● Stated task
Repeat everything in the listing from the line containing "Click the Jan 29 axis date label" down to the line containing "(x=154, y=40)", including both of those lines.

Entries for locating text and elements

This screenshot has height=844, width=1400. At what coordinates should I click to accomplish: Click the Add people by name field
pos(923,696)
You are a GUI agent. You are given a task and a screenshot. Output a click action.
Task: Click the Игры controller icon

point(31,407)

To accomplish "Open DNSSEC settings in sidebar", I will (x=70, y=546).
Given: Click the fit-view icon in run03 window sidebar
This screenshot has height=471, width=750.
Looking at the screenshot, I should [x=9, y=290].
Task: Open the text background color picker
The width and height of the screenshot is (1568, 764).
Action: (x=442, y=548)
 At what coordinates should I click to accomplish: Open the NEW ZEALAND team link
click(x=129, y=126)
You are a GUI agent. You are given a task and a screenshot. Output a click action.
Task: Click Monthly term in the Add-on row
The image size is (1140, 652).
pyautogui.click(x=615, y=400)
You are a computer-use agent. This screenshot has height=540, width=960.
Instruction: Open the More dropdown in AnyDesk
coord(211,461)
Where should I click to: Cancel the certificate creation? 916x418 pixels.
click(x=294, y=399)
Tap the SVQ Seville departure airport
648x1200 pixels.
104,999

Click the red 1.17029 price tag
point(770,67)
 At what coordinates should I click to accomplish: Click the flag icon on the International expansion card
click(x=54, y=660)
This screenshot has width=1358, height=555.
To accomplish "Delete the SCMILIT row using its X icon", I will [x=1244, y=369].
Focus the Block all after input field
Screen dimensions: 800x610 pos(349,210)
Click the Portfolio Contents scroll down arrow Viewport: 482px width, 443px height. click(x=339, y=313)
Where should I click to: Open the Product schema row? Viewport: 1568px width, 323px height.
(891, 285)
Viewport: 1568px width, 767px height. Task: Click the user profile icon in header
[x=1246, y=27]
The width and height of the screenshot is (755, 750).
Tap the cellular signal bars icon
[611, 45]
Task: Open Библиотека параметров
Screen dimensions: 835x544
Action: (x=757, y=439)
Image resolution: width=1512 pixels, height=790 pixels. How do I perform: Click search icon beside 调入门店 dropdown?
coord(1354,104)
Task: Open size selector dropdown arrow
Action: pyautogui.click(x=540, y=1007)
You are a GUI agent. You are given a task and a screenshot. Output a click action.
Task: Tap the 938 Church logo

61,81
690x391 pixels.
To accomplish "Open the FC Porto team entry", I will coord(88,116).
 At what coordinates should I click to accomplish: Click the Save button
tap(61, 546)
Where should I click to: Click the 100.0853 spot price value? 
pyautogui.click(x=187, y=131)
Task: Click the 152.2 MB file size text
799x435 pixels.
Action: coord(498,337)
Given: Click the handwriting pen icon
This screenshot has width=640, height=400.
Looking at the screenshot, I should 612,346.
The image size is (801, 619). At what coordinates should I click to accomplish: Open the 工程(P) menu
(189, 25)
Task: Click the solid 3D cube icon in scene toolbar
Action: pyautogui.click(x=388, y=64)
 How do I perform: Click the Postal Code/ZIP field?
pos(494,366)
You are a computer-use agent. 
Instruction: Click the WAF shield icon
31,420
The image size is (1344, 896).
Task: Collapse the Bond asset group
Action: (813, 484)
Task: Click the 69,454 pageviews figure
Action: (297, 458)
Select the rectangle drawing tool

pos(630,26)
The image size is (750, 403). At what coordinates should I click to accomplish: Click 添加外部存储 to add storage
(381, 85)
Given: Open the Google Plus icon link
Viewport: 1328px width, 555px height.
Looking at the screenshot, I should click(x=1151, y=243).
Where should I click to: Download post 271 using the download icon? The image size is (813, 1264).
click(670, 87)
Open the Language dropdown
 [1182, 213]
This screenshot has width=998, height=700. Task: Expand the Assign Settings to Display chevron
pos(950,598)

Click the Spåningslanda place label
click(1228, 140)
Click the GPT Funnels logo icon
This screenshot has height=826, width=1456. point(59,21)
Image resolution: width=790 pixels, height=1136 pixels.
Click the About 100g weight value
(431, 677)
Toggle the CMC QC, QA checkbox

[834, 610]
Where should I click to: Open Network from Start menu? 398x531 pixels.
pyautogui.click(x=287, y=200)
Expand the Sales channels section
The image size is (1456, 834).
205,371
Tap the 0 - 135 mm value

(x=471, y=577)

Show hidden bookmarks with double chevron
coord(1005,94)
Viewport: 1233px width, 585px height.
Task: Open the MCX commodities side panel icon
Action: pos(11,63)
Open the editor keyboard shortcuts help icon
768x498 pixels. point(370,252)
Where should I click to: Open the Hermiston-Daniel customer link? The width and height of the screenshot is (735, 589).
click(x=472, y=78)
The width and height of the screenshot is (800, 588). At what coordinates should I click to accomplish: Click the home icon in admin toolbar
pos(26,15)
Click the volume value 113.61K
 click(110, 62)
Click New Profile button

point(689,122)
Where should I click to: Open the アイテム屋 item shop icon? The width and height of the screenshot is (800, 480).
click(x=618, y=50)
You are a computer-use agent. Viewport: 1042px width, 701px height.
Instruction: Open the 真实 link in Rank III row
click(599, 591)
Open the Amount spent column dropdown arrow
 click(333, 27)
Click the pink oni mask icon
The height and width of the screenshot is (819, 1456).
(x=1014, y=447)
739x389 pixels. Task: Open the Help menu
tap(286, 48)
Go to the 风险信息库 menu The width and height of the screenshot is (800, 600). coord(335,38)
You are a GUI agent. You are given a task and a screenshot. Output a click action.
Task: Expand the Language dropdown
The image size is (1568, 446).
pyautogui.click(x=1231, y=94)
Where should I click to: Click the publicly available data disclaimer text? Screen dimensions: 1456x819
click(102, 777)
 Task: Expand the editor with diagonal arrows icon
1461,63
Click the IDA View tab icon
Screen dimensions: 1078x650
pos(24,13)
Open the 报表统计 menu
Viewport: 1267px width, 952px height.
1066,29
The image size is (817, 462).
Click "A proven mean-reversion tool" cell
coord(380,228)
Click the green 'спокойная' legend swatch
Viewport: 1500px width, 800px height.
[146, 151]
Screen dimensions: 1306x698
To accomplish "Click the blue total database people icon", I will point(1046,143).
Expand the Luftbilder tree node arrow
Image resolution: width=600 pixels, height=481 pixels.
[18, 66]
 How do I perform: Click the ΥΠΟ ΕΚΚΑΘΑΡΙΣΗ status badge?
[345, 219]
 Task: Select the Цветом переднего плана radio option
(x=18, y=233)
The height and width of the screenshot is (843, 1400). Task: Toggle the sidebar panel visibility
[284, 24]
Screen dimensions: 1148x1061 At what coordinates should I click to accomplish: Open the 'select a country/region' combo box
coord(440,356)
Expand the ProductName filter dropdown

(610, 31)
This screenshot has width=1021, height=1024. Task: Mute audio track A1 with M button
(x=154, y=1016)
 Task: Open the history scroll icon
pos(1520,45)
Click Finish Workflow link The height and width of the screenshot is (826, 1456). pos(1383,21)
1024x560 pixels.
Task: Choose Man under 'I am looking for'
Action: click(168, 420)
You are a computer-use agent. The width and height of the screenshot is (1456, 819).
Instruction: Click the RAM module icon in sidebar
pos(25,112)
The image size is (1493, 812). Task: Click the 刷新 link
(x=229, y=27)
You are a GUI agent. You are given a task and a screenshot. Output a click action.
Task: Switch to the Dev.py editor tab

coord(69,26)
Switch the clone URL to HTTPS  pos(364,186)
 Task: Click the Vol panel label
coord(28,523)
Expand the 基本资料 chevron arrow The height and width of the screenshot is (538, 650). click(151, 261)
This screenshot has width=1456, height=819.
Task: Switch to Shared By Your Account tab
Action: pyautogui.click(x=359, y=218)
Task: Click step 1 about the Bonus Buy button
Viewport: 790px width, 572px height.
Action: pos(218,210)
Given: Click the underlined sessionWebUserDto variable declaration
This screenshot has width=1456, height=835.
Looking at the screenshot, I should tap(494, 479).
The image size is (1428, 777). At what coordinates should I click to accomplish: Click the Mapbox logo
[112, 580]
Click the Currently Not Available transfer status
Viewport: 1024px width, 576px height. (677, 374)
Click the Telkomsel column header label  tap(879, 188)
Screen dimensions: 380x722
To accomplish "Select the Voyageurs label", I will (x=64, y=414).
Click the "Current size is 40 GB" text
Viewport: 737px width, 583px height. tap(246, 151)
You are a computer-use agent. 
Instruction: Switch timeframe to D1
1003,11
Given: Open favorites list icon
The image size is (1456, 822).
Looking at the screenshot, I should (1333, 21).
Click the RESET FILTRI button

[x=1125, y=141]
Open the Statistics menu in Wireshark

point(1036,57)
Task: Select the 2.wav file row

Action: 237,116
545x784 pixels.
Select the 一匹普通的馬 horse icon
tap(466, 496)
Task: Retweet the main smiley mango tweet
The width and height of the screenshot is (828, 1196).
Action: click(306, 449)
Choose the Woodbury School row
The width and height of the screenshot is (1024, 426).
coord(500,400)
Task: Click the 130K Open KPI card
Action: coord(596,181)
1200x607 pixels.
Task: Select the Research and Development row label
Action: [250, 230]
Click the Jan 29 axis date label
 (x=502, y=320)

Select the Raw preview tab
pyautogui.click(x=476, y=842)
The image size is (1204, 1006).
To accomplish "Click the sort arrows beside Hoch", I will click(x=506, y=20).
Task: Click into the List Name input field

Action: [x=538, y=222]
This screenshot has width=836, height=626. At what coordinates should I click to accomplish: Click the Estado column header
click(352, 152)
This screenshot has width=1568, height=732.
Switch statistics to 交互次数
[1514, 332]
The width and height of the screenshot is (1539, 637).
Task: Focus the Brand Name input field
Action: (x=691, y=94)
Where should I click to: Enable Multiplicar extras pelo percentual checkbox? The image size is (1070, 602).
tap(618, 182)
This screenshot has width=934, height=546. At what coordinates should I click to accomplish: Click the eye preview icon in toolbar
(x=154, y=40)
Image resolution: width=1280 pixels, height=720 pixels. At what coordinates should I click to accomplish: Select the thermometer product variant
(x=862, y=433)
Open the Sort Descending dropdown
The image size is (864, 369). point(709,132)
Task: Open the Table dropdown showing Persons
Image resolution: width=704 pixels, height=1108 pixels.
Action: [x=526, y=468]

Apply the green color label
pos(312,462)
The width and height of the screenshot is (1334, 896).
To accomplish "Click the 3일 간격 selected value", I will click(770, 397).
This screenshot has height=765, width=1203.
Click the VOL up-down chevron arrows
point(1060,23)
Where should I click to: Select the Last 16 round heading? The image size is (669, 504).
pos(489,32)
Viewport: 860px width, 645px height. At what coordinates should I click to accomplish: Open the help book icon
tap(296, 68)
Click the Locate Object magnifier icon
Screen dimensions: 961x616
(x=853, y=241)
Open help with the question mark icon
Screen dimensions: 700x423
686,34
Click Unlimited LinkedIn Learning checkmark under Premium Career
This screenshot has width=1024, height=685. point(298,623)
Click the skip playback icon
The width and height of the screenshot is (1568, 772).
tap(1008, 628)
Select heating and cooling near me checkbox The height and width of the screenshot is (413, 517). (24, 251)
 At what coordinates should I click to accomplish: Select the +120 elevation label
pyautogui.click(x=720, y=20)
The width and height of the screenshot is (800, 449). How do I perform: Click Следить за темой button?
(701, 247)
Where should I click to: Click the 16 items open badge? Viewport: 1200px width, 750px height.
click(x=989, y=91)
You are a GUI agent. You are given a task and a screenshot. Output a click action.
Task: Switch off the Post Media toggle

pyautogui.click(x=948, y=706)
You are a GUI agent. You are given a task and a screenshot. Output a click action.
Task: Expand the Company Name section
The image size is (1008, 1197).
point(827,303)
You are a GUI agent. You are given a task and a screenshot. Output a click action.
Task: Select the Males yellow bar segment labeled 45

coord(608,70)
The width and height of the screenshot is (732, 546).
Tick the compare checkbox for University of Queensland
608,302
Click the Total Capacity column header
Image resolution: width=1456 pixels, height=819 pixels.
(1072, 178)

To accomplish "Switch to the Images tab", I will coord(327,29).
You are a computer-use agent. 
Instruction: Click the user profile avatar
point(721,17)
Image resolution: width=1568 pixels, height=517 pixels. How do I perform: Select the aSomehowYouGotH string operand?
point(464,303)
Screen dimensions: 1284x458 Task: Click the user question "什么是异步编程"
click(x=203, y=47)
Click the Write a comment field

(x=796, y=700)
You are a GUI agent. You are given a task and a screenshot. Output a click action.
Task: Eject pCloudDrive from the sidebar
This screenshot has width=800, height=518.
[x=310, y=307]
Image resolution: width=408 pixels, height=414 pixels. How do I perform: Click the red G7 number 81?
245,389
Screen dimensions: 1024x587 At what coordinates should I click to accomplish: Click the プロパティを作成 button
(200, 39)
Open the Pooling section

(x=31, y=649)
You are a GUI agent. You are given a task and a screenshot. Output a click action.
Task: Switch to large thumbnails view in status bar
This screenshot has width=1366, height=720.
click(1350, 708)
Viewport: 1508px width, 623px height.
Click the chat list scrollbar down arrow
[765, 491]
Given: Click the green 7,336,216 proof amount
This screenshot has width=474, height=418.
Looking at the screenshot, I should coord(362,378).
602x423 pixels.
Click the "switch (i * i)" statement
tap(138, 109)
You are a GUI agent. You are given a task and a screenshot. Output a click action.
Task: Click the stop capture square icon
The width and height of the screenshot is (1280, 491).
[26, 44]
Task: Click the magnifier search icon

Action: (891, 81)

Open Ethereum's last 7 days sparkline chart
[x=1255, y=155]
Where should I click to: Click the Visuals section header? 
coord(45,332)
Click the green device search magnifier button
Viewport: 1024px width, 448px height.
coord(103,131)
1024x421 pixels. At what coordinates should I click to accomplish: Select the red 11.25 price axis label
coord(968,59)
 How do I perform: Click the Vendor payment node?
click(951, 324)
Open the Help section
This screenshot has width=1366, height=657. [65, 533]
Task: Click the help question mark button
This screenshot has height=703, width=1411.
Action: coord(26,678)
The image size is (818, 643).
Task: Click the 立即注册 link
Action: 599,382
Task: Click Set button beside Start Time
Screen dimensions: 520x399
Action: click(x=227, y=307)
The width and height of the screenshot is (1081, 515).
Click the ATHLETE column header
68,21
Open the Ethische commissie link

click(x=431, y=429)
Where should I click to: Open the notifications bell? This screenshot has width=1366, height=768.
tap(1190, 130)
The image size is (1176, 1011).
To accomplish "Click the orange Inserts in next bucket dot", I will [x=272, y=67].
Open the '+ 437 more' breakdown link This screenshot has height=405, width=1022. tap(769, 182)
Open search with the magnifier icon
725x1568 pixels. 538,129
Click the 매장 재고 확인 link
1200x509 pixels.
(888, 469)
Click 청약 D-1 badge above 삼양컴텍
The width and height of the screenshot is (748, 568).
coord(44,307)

● Written answer
Click the Jan 29 axis date label
 (x=502, y=320)

Select the Raw preview tab
pyautogui.click(x=476, y=842)
The image size is (1204, 1006).
To accomplish "Click the sort arrows beside Hoch", I will click(x=506, y=20).
Task: Click into the List Name input field

Action: [x=538, y=222]
This screenshot has width=836, height=626. At what coordinates should I click to accomplish: Click the Estado column header
click(352, 152)
This screenshot has width=1568, height=732.
Switch statistics to 交互次数
[1514, 332]
The width and height of the screenshot is (1539, 637).
Task: Focus the Brand Name input field
Action: (x=691, y=94)
Where should I click to: Enable Multiplicar extras pelo percentual checkbox? The image size is (1070, 602).
tap(618, 182)
This screenshot has width=934, height=546. At what coordinates should I click to accomplish: Click the eye preview icon in toolbar
(x=154, y=40)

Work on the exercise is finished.